WHAT THIS TASK INVOLVES: Extract each line from the listing below that contains the string "width".

THE RECORDS:

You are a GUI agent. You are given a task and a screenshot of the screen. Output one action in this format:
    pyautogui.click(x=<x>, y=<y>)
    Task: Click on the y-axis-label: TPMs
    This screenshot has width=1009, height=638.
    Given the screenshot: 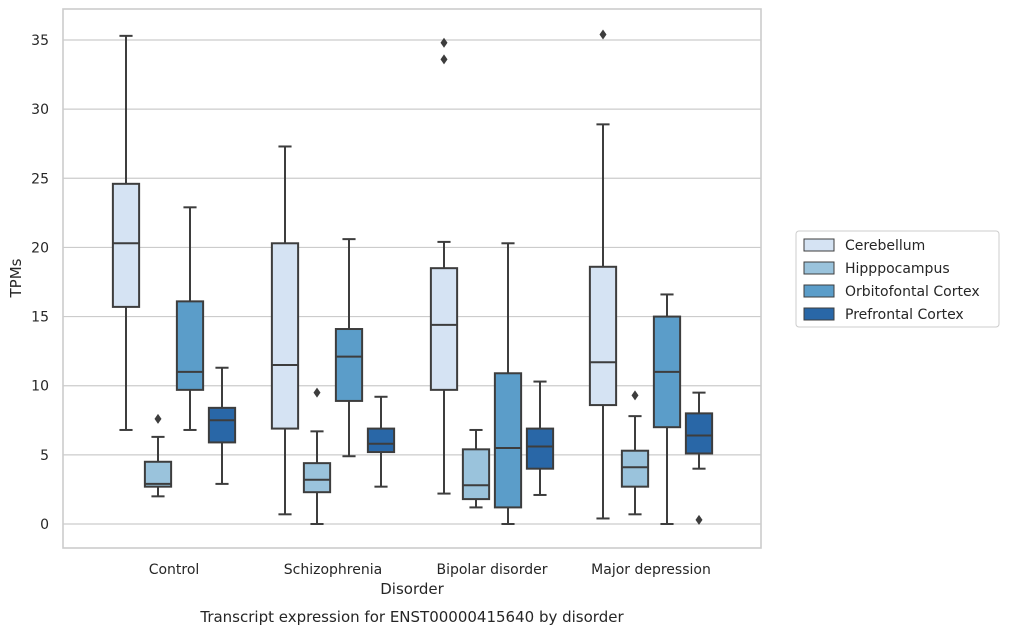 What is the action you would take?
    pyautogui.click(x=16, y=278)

...

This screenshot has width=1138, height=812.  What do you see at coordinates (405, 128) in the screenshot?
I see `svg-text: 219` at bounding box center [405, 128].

ANSWER:
    This screenshot has width=1009, height=638.
This screenshot has width=1138, height=812.  What do you see at coordinates (405, 128) in the screenshot?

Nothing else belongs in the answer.